_TASK ITEM:_
No pictures go into the copy. Write out exactly the lines below from the one containing "Given: Tap the 1h post timestamp" through the one containing "You are a GUI".

──────── STORED DATA

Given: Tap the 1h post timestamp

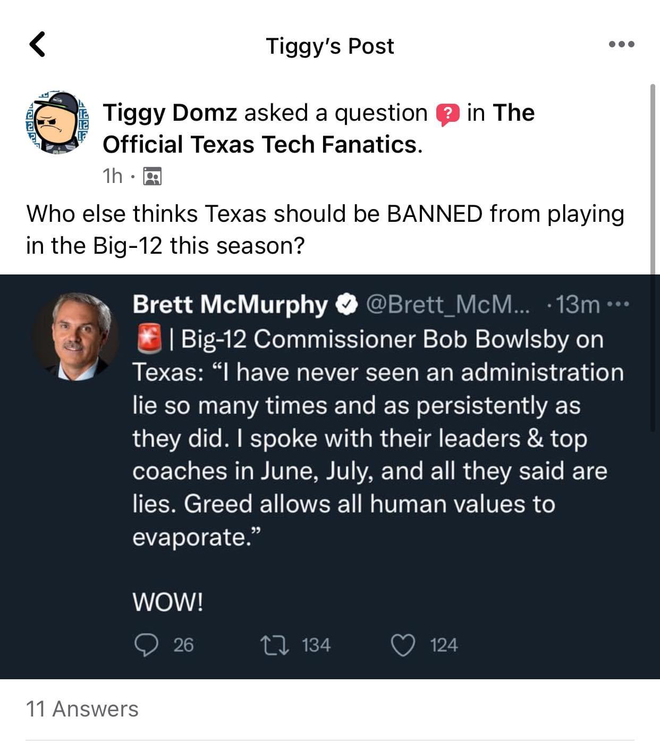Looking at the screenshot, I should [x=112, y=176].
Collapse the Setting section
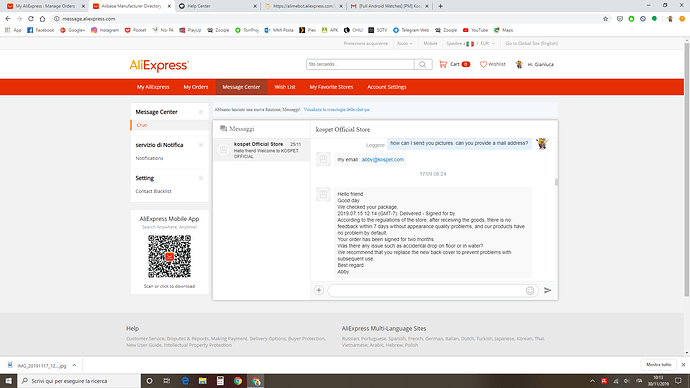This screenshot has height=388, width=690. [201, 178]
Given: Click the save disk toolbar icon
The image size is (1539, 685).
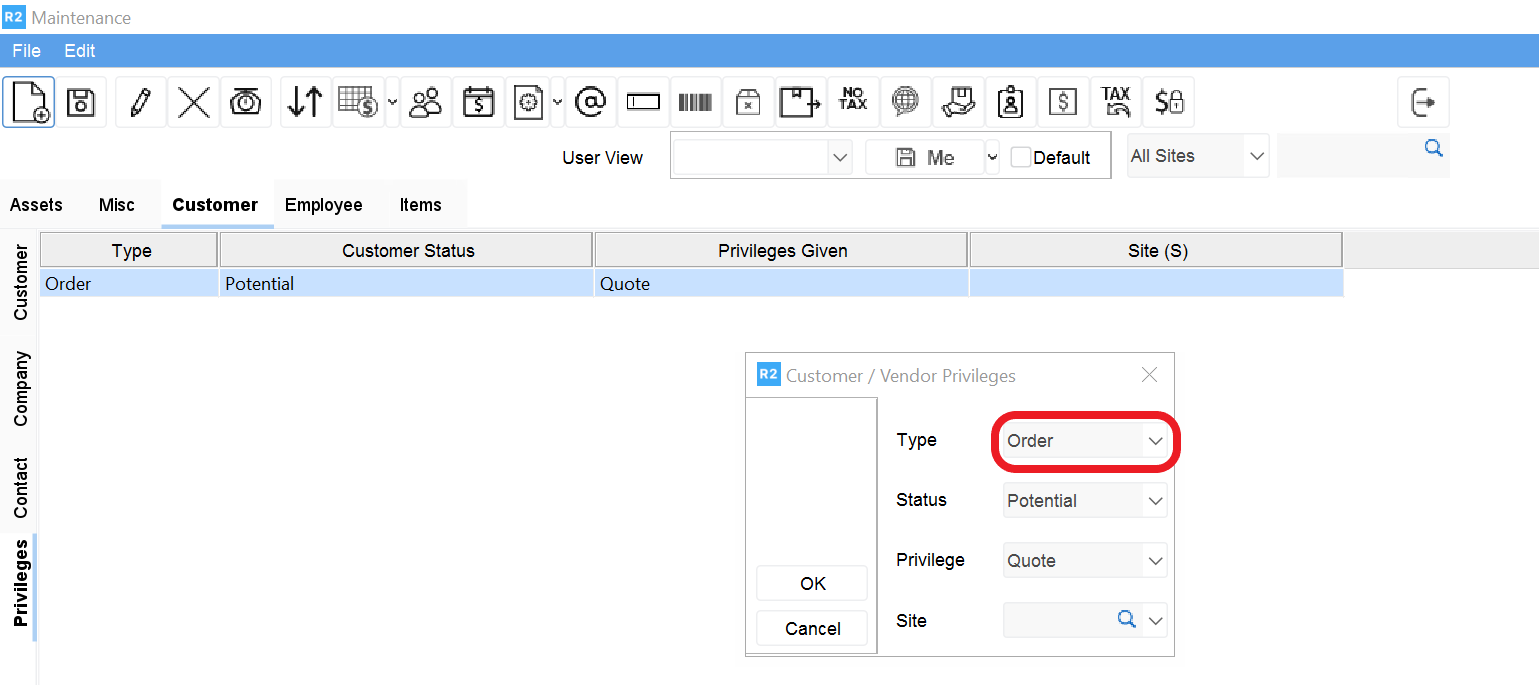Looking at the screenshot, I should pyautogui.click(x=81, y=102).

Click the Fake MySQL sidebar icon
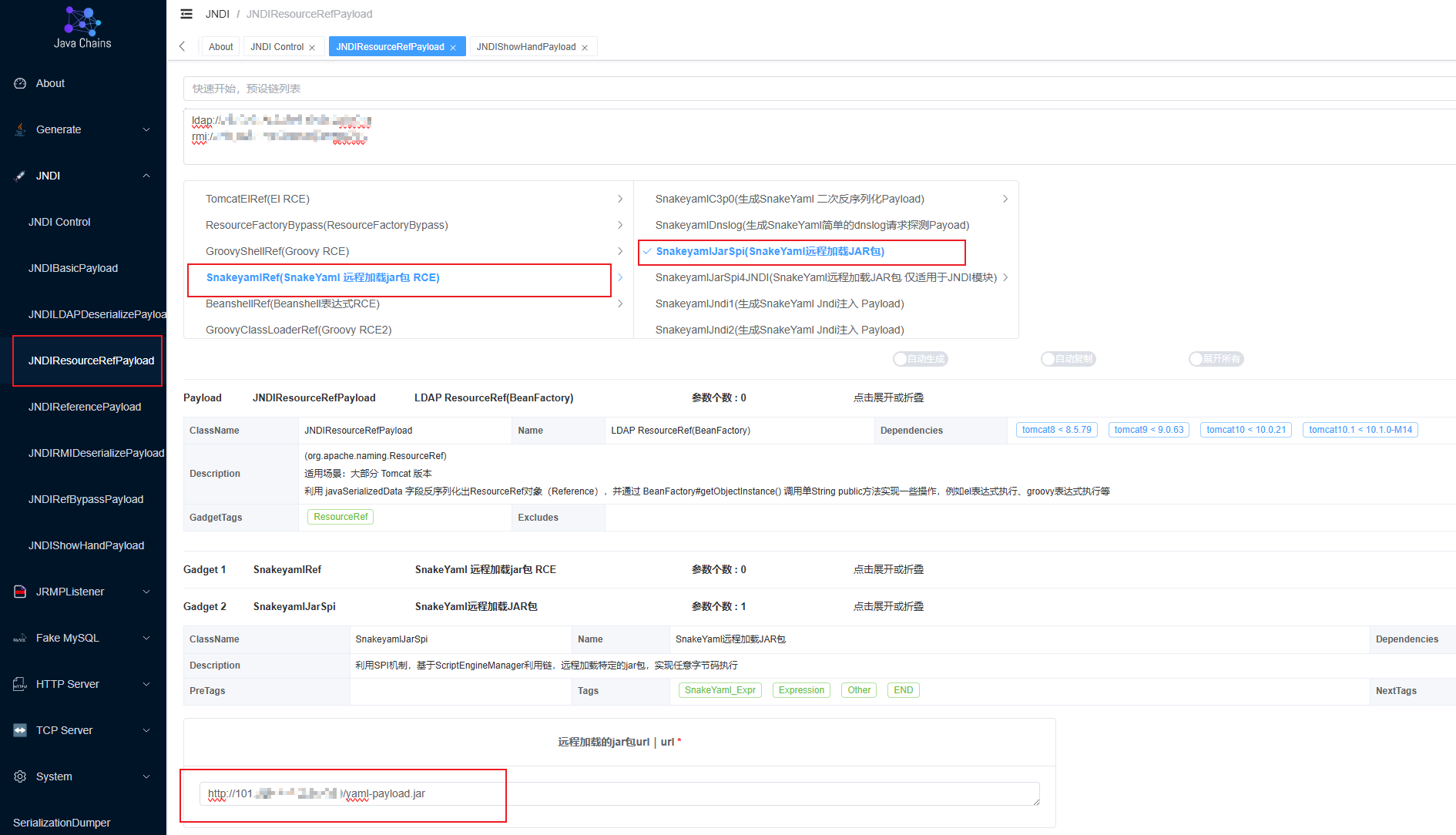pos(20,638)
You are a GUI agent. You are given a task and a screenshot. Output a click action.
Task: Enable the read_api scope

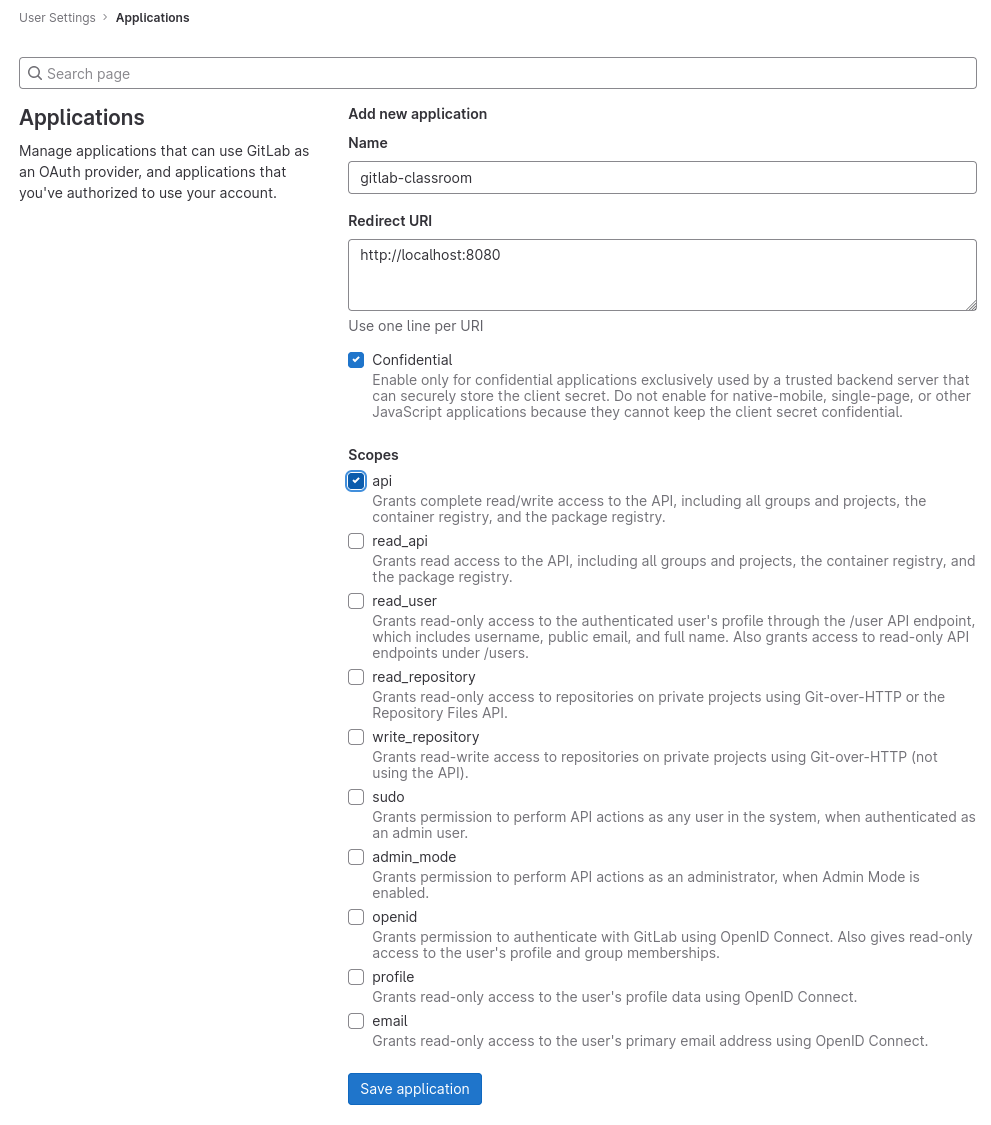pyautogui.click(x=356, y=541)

────────────────
──────── STORED DATA

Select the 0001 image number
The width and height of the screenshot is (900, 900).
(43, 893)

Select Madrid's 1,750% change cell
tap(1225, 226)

────────────────

_ANSWER FOR THE TASK:_
Given: Tap the 1h post timestamp

Looking at the screenshot, I should [x=112, y=176].
Collapse the Setting section
This screenshot has height=388, width=690. [201, 178]
Given: Click the save disk toolbar icon
The image size is (1539, 685).
Looking at the screenshot, I should pyautogui.click(x=81, y=102).

Click the Fake MySQL sidebar icon
pos(20,638)
You are a GUI agent. You are given a task and a screenshot. Output a click action.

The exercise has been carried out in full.